**EXERCISE DESCRIPTION:** Set the records down again, exactly, without their images.

**DATA SUPPLIED:**

=== Begin Enclosure ===

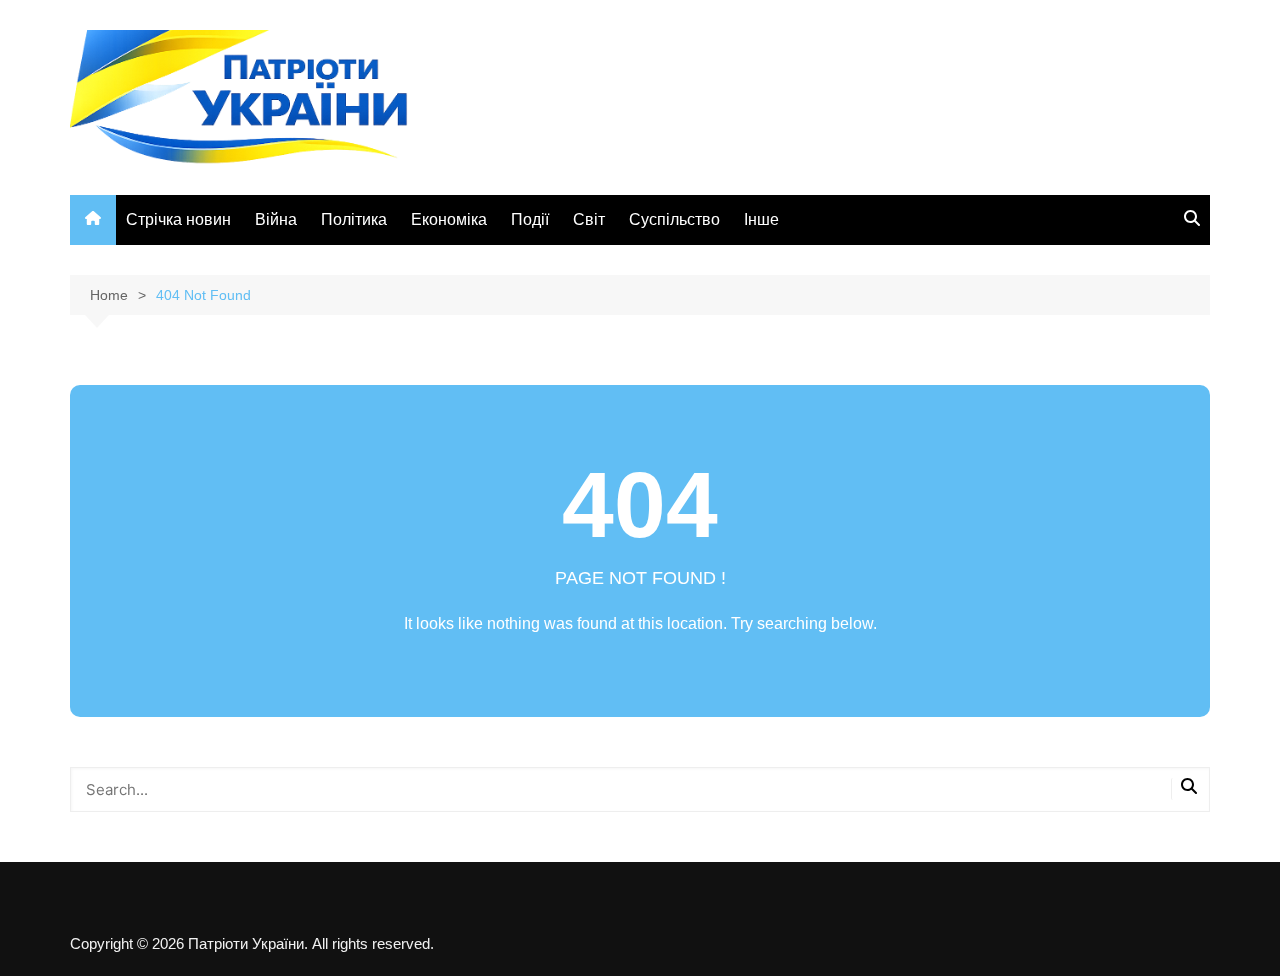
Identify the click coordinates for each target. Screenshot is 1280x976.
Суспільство (674, 219)
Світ (589, 219)
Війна (276, 219)
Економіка (449, 219)
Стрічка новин (178, 219)
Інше (761, 219)
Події (530, 219)
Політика (354, 219)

=== End Enclosure ===

**RESPONSE FOR THIS EXERCISE:**
Identify the click coordinates for each target. Screenshot is 1280x976.
Суспільство (674, 219)
Світ (589, 219)
Війна (276, 219)
Економіка (449, 219)
Стрічка новин (178, 219)
Інше (761, 219)
Події (530, 219)
Політика (354, 219)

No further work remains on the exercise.